Exactly five years ago, US and British forces embarked on an illegal pre-emptive war on Iraq with the stated aim of bringing “freedom and democracy” to the country. Instead, they have destroyed Iraq, turning it into a country of mutually hostile ghettoes, presiding over the deaths of over one million Iraqis, driving more than two million into exile, with another 1.9 million internally displaced.
This constitutes a ghastly mass social experiment using live and unwilling subjects. By any count, the governments in Washington and London, to put it bluntly, stand guilty of massive war crimes against humanity. If we actually lived in a democracy, then Bush, Cheney, Brown and Blair and everyone in their regimes who endorsed the invasion and occupation, would be behind bars. The fact that they are still at large speaks volumes for the real nature of present-day politics.

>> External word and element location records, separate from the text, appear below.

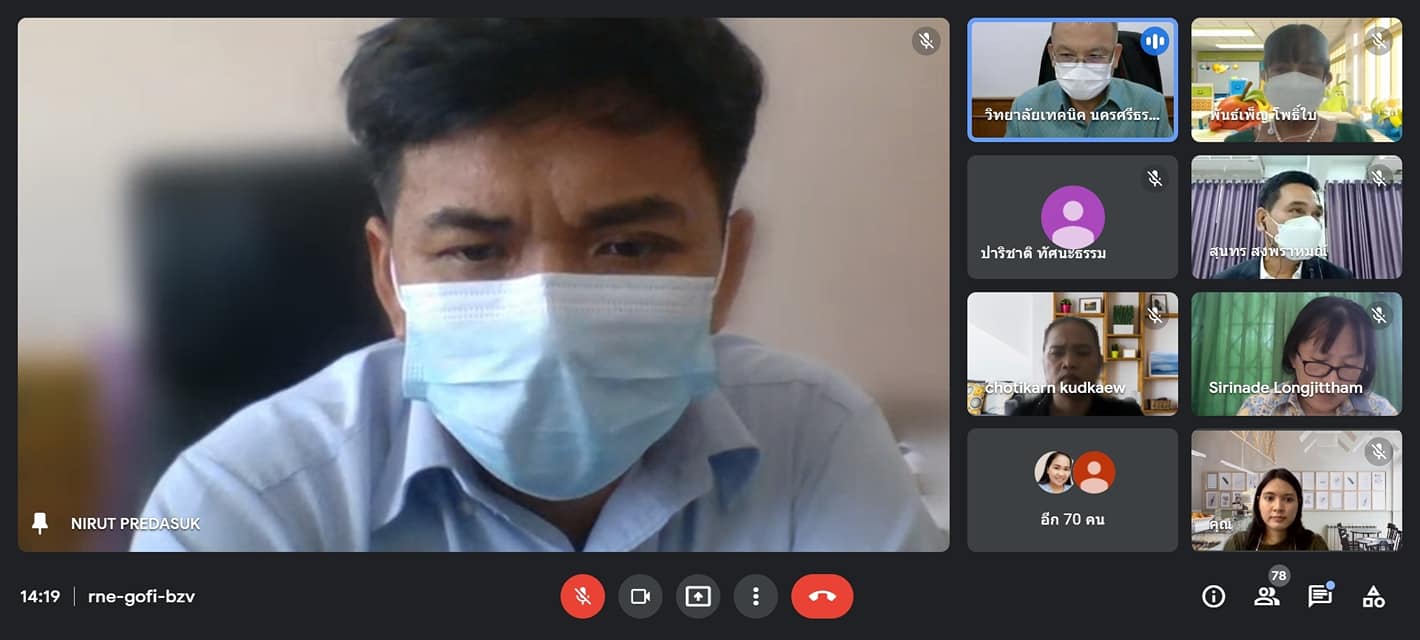Image resolution: width=1420 pixels, height=640 pixels.
Task: Click the muted mic icon on Sirinade tile
Action: click(x=1378, y=315)
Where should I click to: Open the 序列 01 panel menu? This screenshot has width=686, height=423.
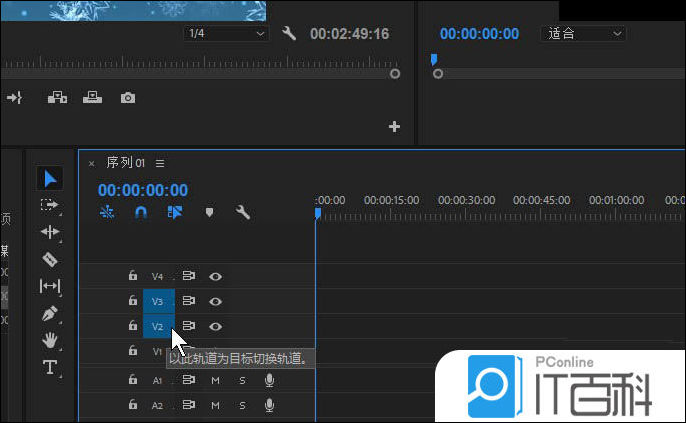(160, 163)
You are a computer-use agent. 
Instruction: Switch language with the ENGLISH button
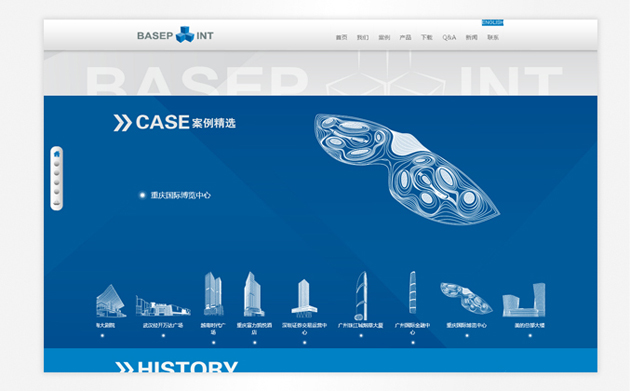[493, 23]
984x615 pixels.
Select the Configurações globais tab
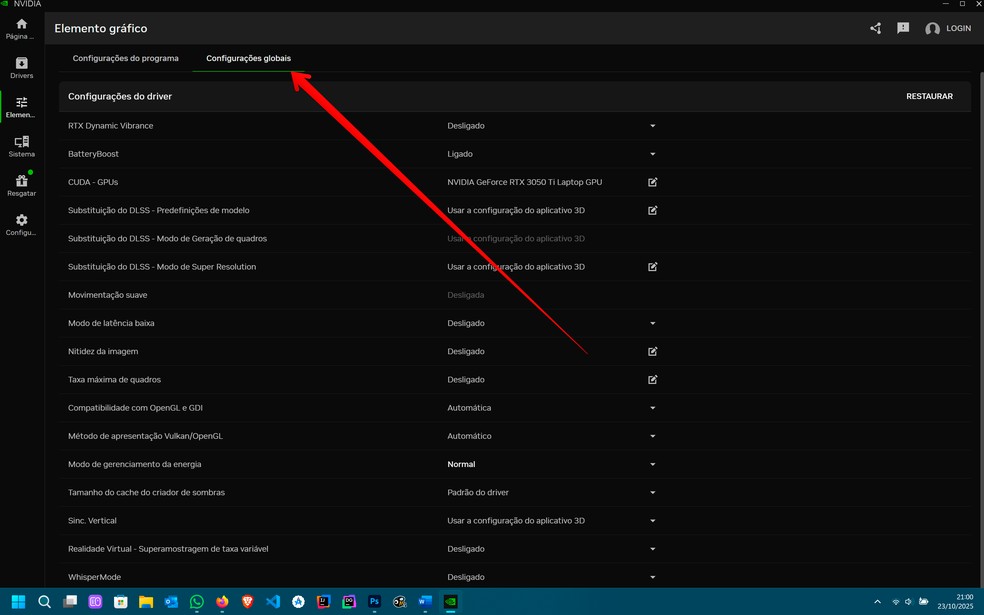(248, 59)

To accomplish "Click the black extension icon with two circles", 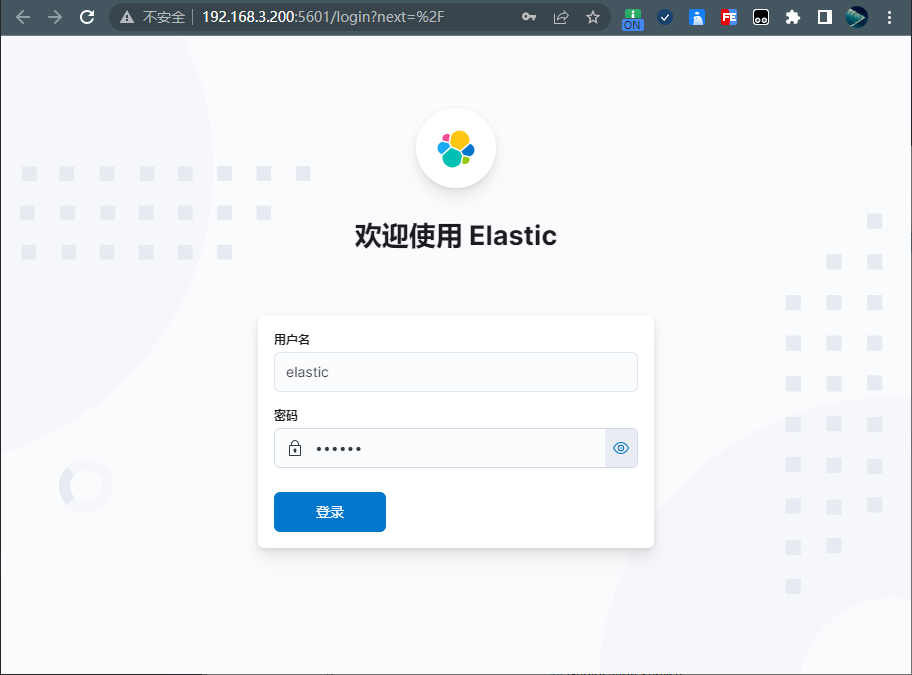I will [761, 17].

The charge sheet is endless. Driven by corporate greed to turn Iraq from a state-run to a market economy, the occupying powers have dismembered and sold off industries and withdrawn government subsidies for food and power. This “shock therapy”, which was the real objective of the invasion, has added to the untold misery of the Iraqi people. The oil industry, however, was left in state hands so that its resources could be divided up between the oil corporations through contracts so generous that no other country in the world would have agreed to their conditions.
As anyone who cared to investigate at the time knew, the invasion was prepared and launched on a pretext. It followed a softening-up process in relation to international law, when pre-emptive military action was taken against former Yugoslavia and Afghanistan to effect regime change. The United Nations was reduced to a pathetic onlooker as Washington and London prepared the 2003 invasion of Iraq. It took former general secretary Kofi Anan until September 2004 to say that the war was contrary to international law, when a word or two at the time might have made a difference.

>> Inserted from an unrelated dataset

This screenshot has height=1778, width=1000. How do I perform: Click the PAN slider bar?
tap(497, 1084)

As to the fabled “Weapons of Mass Destruction” – they were, of course, essentially weapons of mass disinformation. Former UN weapons inspector Scott Ritter said in an interview: “All this talk about Iraq having chemical weapons is no longer valid. Most of it is based on speculation that Iraq could have hidden some of these weapons from UN inspectors. I believe we did a good job of inspecting Iraq.” The UN blew up the main manufacturing plant and Ritter says that anything hidden would by now be “useless sludge”. He adds: “If Iraq was producing weapons today, we’d have definitive proof, plain and simple.”

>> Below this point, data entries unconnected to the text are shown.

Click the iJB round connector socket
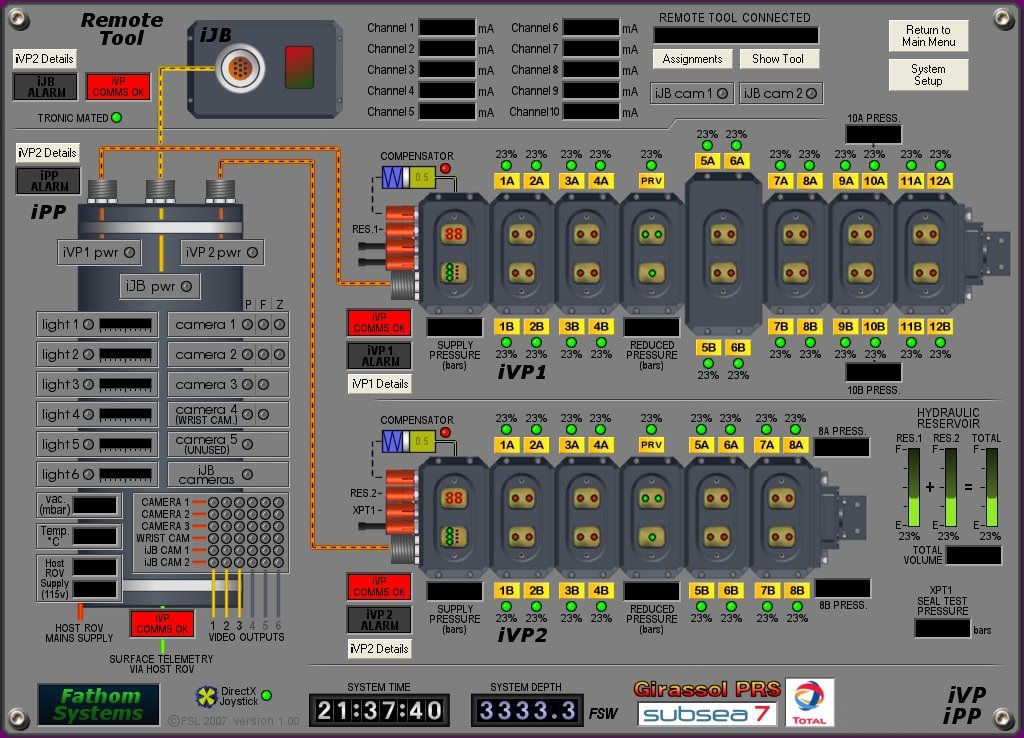 (242, 67)
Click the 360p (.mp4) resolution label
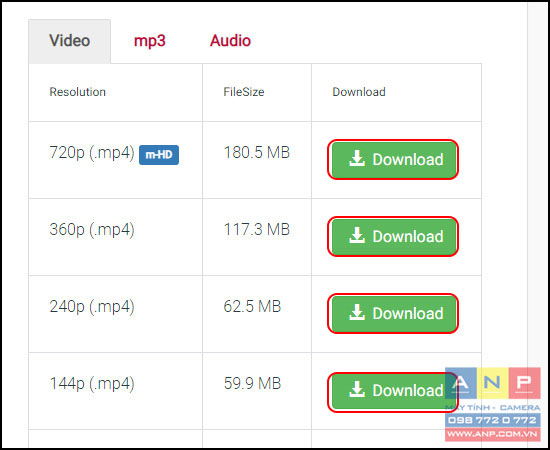Image resolution: width=550 pixels, height=450 pixels. point(92,230)
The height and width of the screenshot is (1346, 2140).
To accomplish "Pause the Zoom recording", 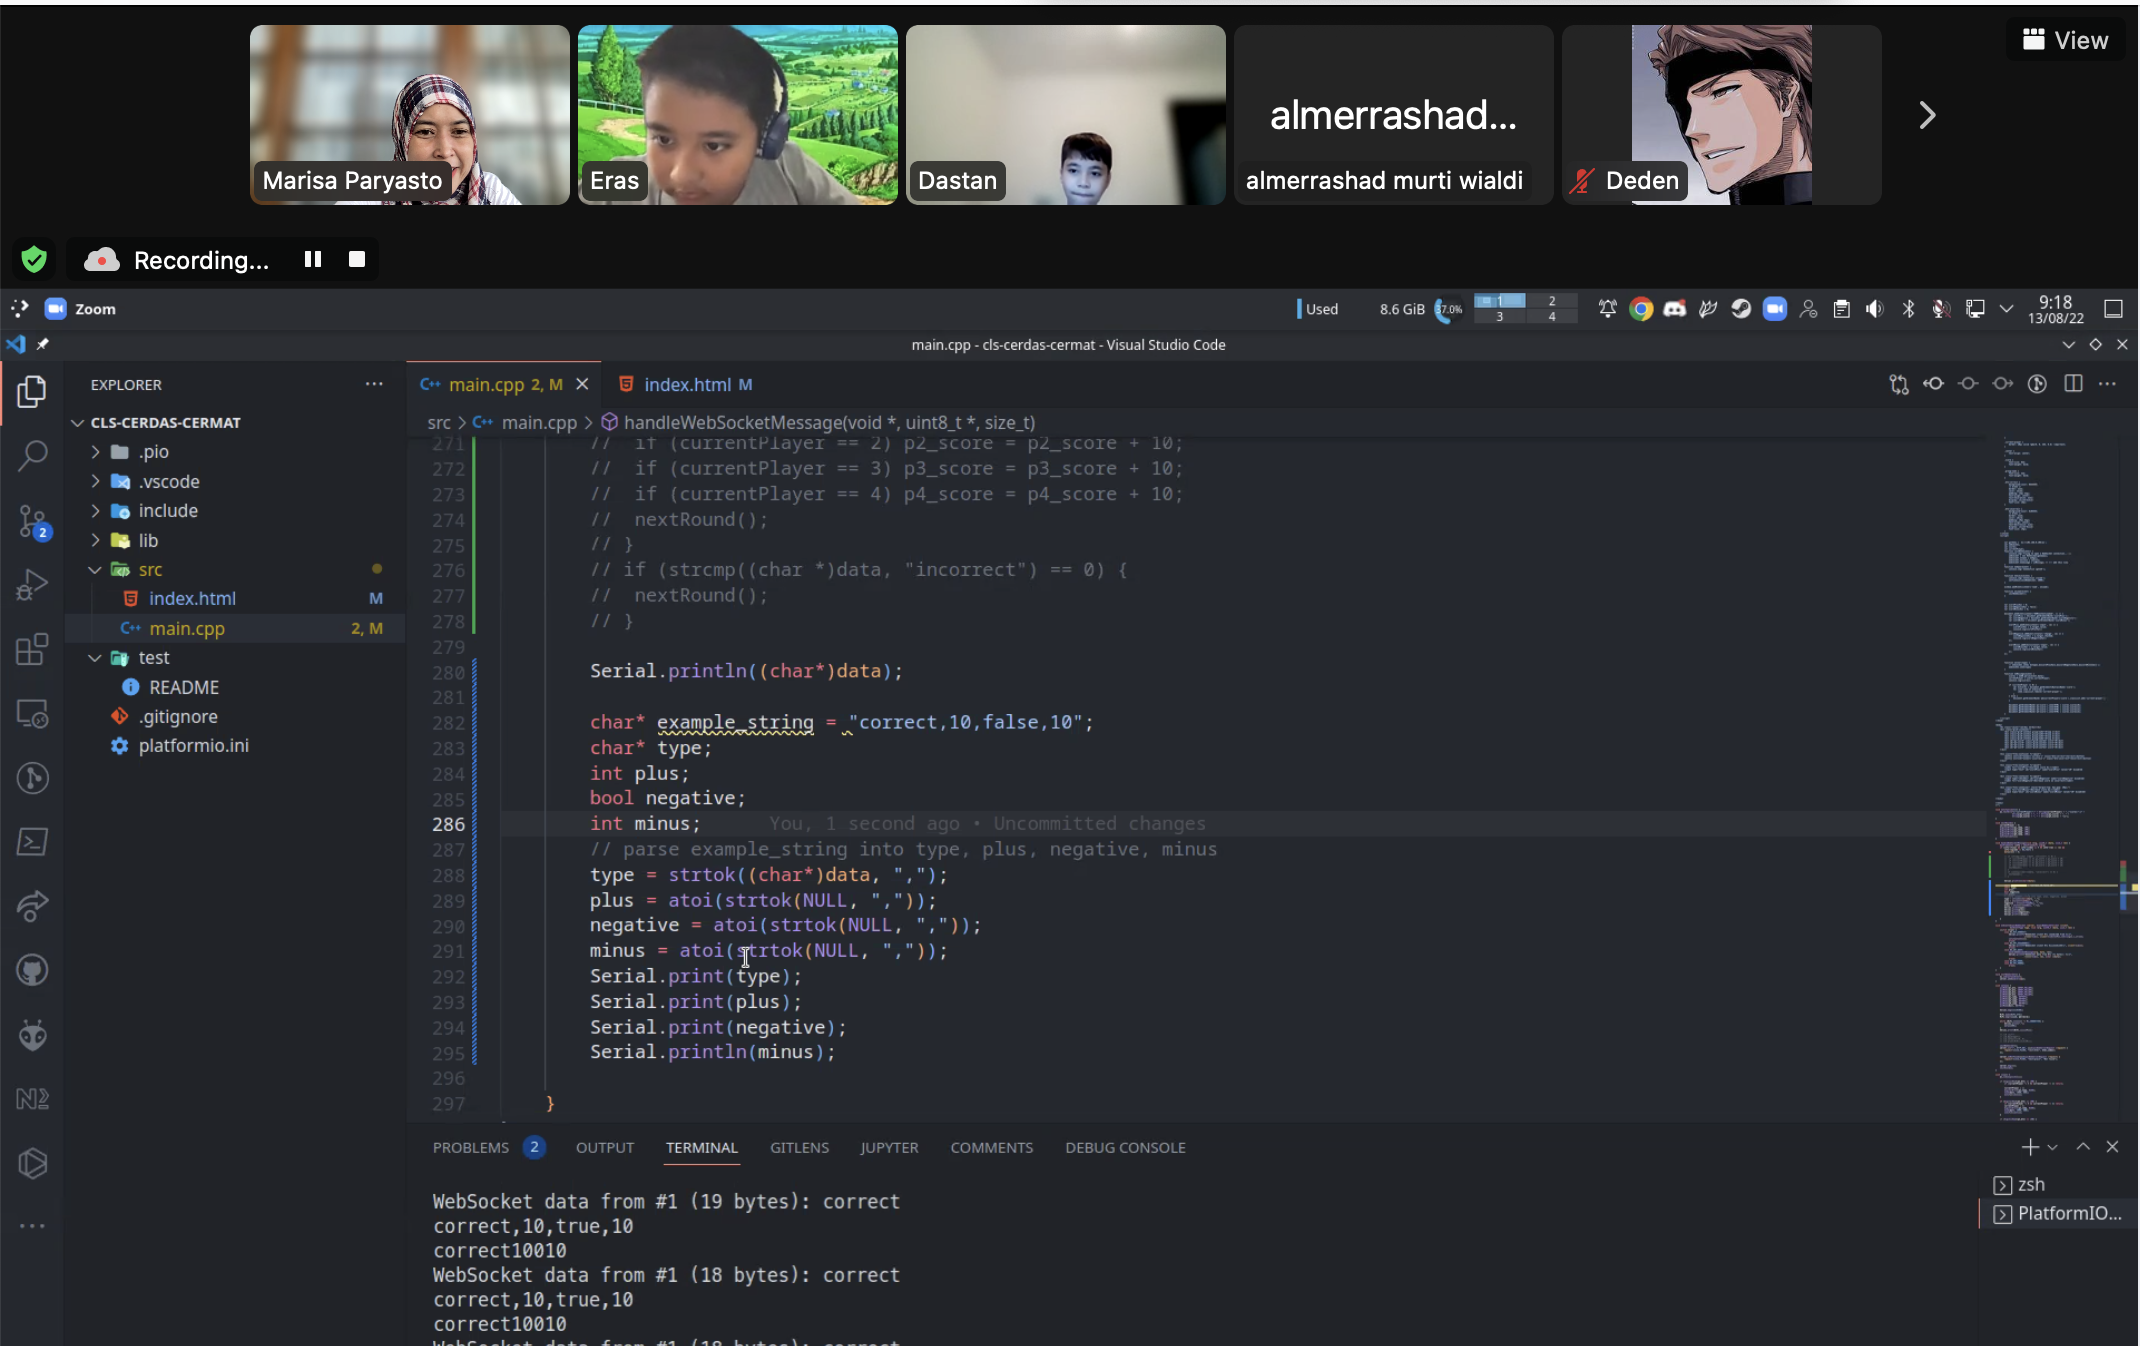I will point(313,260).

The lies about WMD were known in London, where dodgy dossiers cobbled together from the Internet and reworked by press officers tried to build the case for war. On May 1, 2005 the "Downing Street memo" was leaked. It contained an overview of a secret July 23, 2002 meeting between New Labour ministers, defence and intelligence figures who discussed the build-up to the Iraq war. The memo stated: "Bush wanted to remove Saddam, through military action, justified by the conjunction of terrorism and WMD. But the intelligence and facts were being fixed around the policy." According to the Center for Public Integrity, Bush's administration made a total of 935 false statements between 2001 and 2003 about Iraq's alleged threat to the United States.
History will come to see the invasion as a desperate act by desperate politicians on behalf of a greedy corporate elite. Far from demonstrating the all-powerful nature of the US, the war has exposed its Achilles heel – the massive indebtedness of the country, which is bringing down its banking system and depriving millions of people of their homes. The true cost of the invasion and occupation of Iraq is put at a staggering $3 trillion – or $3,000,000,000,000. That has helped bankrupt the US Treasury, weaken the dollar and deprive America itself of much-needed public investment. In this way, the cost of the war has contributed to the recession now hitting the US economy. The war, paradoxically, has weakened the US where it hurts most. No wonder that most Americans are now opposed to the continued occupation of Iraq.